| TASK DIRECTIONS |
Quote the homesteading blog text below between "So there you" and "all this rain!", inclusive.

| DOCUMENT SEGMENT |
★ ★ ★ ★ ★
4. Toothpaste and Mouthwash. As a gentle abrasive it scrubs away plaque and neutralizes the bacteria that hangs out on your tongue and gums. If fluoride already freaks you out, this makes an excellent alternative.
5. Laundry Detergent booster. I add a 1/2 cup of baking soda along with the recommended amount of detergent according to my settings. It boosts the cleaning power and aids in neutralizing the bacteria that causes the odors.
So there you have it. 5 Simple to implement uses for Baking Soda that I hope you give a try. In many cases Baking Soda will clean 10 times better than many commercial products but most importantly you will be reducing the amount of toxins you bring in to your home. It's a hard battle but well worth it.
Other uses:Shampoo booster
Kitchen sink scrub
Taking the sting out of a bug bite when mixed into a paste.
Friday, June 15, 2012
It has rained nearly everyday now--I love and appreciate not having to turn the sprinklers on for the garden. Working that pump just a little less, saving energy and money!
A previous idea of putting the (rain) barrel by the garden for large scale worm tea turned out to be not a good idea....So I'm moving it to the front of the house--where there's a gutter--to collect all this rain!
40% chance today. Happy about that.
Picking okra and eggplant daily now. I'm really happy about how the eggplant are growing. Last year we grew them using 5 gallon buckets as a self-watering system. It gave us plenty of eggplant BUT the plants themselves were restricted....growing them in the ground has given them ample space to branch out. The plants are good and big, so much so, that with the rain we've been having they've been staked up to keep them from falling over and keeping the fruit off of the ground.
Frying eggplant for Father's Day:) Yum!
I'm picking tomatoes while green and letting them ripen on the counter. Some of the tomatoes are bursting open from so much water--rain. What I've learned is to take my chances with the frosts and start seeds in January. With tomatoes AND cukes. We didn't get any where near the amount of cukes we've harvested in previous years--it was pitiful--and the only difference was in previous years I was on it, had seeds starting in the closet underneath a light when it was still "winter"...this year I wanted to play it safe with these heirloom seeds---lesson learned!
There's a large section that was recently tilled--We're going to plant legumes a'plenty...More black eyes, green beans and even some limas.
I've got 4 blueberry bushes that have been seriously cut back. I'm researching the appropriate soil for them to determine where they should be planted. I'd love to have at least one side of the garden lined with berry bushes. Still have plans for a small orchard one day.
It's easy to get distracted most of the time. There are so many small plans that are had to lead up to, or in making up, the master plan: To be self-sustained. I figure if we can tackle as many small things as possible eventually we'll get there....But there are also other things to take care of.
Self-sustainability and frugality go hand in hand. Much of the problems we face financially as a society are caused from people living essentially beyond their means. Wanting "things" causes the most suffering, I've discovered. But my wanting a wholesome life for my kids overrides that. I ache for them to appreciate the little things and not to take anything for granted. Sometimes I feel like I'm failing--but other times I feel so hopeful that they're "getting it".
Sometimes I worry that by us moving out here, we've solidified a future of solitude. But that can't be. If anything we've moved to a place that could become a haven for other's. A place to go to for a smile and maybe even a full belly. Possibly?
Really all I know is I want to learn to feel the seasons change on my skin and to teach my kids that working with the earth, trusting in her to provide by offering our humble sweat is the best start for any lifetime full of gratitude and appreciation. That slowing down provides more time to see and appreciate all of the beauty. I don't want them to be afraid of work--I want them to jump in, get dirty and get stuff done.
★ ★ ★ ★ ★
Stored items
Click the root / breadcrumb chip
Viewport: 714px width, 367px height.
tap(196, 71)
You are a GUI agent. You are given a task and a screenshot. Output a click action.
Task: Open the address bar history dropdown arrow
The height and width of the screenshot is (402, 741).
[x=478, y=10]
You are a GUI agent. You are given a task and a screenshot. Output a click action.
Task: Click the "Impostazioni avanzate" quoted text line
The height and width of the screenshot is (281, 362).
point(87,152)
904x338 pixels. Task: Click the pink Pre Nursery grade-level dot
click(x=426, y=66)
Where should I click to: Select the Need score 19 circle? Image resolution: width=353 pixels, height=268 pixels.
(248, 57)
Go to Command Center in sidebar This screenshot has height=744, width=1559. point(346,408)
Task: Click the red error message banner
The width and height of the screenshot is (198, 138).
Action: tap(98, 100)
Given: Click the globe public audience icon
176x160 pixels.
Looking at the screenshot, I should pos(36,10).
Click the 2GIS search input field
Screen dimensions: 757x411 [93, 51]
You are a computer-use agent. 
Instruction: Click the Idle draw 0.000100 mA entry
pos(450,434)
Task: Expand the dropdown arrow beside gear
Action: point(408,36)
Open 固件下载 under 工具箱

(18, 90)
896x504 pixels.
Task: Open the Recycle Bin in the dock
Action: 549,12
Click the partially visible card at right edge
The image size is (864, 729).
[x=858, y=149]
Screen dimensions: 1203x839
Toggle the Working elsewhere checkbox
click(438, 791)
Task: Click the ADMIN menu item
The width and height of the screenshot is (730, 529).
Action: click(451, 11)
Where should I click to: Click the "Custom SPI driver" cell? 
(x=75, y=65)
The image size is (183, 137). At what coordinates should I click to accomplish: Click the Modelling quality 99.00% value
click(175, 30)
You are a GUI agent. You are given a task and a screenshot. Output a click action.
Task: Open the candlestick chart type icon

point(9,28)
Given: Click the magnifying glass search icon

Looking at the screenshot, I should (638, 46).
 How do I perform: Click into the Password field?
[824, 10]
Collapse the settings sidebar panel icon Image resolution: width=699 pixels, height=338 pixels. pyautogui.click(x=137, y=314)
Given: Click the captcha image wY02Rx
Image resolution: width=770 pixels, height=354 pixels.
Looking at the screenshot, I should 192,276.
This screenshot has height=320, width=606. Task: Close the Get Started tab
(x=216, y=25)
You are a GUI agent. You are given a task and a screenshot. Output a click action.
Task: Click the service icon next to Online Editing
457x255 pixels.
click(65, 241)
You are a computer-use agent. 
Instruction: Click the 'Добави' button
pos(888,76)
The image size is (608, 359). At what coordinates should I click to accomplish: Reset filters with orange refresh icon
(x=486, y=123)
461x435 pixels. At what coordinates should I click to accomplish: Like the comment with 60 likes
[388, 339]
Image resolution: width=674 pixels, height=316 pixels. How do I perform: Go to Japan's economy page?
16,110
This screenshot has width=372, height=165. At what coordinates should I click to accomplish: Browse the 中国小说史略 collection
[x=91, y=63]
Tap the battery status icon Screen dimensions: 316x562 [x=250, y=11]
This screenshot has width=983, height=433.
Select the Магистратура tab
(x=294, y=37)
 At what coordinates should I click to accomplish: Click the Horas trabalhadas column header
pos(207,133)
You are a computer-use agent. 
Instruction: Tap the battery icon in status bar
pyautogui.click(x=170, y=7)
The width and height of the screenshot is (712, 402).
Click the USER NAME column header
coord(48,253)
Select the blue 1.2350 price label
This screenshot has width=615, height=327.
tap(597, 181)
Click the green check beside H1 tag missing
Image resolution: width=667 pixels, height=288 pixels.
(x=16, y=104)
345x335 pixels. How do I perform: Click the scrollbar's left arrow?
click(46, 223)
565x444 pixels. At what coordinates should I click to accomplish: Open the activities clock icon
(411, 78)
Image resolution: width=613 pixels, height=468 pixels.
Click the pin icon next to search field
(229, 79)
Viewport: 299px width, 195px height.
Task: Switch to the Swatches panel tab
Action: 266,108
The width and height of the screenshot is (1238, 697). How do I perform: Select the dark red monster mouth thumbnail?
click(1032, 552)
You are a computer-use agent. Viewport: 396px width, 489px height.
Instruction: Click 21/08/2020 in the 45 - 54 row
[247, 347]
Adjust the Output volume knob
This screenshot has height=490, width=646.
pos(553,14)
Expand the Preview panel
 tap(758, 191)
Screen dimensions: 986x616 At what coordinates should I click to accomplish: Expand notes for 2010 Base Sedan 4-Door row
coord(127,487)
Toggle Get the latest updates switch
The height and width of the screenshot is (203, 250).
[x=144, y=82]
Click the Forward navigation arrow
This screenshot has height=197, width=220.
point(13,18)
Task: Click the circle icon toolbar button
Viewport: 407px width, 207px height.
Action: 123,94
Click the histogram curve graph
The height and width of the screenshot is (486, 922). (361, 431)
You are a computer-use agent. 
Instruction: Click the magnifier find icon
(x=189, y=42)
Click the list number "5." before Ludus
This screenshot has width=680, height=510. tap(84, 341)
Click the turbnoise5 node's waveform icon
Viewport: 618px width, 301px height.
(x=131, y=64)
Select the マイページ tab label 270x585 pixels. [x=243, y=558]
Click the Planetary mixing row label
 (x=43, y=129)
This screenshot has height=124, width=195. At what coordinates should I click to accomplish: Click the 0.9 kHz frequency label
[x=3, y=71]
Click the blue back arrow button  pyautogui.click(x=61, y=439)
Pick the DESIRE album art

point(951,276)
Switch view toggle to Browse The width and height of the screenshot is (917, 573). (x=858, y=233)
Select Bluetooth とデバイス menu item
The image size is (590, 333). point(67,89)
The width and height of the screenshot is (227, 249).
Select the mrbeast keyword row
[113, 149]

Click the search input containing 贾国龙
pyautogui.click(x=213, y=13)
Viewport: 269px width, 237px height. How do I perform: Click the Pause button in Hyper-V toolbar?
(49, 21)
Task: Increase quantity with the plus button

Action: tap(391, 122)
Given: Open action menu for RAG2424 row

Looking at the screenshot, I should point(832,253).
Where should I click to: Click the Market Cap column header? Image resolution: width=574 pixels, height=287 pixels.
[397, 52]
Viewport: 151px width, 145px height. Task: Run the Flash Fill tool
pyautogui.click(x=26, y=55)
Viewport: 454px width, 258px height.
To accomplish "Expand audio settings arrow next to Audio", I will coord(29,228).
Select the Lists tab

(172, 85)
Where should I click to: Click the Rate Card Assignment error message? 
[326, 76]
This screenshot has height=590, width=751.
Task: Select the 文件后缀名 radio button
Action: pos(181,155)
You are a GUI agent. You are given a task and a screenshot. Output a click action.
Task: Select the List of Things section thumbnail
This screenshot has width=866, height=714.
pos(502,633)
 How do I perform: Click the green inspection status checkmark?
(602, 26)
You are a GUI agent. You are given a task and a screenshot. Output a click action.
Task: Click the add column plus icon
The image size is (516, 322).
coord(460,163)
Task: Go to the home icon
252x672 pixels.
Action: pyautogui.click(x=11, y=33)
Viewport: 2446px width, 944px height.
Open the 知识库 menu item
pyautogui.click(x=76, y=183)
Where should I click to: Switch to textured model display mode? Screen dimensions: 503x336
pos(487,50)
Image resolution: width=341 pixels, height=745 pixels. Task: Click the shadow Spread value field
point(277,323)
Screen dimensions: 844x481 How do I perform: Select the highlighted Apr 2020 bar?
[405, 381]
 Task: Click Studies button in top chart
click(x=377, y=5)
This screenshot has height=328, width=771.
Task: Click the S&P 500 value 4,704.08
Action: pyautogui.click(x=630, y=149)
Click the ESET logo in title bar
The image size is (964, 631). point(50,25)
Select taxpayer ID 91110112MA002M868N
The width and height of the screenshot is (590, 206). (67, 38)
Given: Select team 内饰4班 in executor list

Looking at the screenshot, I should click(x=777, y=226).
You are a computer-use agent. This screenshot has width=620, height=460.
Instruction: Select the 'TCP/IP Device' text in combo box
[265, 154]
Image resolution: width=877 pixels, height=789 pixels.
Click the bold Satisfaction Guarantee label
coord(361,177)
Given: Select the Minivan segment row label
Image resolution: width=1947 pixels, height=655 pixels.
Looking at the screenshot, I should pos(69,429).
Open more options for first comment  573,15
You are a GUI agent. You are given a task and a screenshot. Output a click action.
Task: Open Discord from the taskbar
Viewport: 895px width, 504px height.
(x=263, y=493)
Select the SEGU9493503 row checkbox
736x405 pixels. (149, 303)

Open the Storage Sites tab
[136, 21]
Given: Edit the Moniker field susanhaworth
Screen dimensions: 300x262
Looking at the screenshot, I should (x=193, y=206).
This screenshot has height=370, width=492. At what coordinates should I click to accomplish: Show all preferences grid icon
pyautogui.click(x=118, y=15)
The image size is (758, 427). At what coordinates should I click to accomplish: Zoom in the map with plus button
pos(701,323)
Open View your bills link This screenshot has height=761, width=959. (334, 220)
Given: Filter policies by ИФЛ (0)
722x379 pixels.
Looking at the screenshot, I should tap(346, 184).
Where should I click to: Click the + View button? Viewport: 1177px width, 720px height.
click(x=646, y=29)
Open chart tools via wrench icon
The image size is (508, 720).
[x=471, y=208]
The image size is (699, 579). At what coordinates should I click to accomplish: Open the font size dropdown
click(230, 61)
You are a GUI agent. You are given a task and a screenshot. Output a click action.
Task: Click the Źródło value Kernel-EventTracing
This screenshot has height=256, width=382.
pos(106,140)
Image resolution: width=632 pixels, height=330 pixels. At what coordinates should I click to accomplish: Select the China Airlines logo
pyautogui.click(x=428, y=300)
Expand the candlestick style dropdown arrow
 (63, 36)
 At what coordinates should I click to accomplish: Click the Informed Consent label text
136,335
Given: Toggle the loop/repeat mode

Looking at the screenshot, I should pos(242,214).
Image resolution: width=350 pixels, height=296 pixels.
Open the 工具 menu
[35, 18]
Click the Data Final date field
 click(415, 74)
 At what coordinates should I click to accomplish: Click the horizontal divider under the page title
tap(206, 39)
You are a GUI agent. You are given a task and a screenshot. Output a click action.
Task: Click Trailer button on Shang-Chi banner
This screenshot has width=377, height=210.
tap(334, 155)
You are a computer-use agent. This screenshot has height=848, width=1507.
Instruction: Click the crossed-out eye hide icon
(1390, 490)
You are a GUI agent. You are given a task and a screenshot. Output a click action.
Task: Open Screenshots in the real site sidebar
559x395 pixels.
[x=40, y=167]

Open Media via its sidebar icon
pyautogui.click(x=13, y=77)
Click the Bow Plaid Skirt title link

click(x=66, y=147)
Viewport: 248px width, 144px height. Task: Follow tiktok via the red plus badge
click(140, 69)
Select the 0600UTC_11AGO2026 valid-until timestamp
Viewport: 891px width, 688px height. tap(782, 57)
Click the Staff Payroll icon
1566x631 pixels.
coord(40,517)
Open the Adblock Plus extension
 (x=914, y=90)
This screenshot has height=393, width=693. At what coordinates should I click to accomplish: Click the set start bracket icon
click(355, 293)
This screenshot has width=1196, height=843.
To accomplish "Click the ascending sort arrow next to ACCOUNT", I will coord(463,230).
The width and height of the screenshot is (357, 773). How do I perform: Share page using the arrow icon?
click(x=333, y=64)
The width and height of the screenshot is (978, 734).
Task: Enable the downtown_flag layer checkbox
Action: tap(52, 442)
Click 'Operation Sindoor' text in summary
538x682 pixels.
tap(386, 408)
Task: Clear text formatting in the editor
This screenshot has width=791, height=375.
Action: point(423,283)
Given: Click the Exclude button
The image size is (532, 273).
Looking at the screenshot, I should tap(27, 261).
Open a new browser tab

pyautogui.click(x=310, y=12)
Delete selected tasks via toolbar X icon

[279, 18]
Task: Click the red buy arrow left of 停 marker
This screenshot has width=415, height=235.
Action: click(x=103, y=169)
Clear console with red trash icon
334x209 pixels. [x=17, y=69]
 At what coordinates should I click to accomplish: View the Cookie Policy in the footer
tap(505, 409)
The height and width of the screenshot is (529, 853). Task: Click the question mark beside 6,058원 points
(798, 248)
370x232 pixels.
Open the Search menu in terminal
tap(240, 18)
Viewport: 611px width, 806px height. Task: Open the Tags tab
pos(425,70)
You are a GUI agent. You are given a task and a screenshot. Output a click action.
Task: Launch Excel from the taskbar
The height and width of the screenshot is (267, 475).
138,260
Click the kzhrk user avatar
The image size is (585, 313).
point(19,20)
★ ★ ★ ★ ★
| SOLUTION FOR THIS PROBLEM |
So there you have it. 5 Simple to implement uses for Baking Soda that I hope you give a try. In many cases Baking Soda will clean 10 times better than many commercial products but most importantly you will be reducing the amount of toxins you bring in to your home. It's a hard battle but well worth it.
Other uses:Shampoo booster
Kitchen sink scrub
Taking the sting out of a bug bite when mixed into a paste.
Friday, June 15, 2012
It has rained nearly everyday now--I love and appreciate not having to turn the sprinklers on for the garden. Working that pump just a little less, saving energy and money!
A previous idea of putting the (rain) barrel by the garden for large scale worm tea turned out to be not a good idea....So I'm moving it to the front of the house--where there's a gutter--to collect all this rain!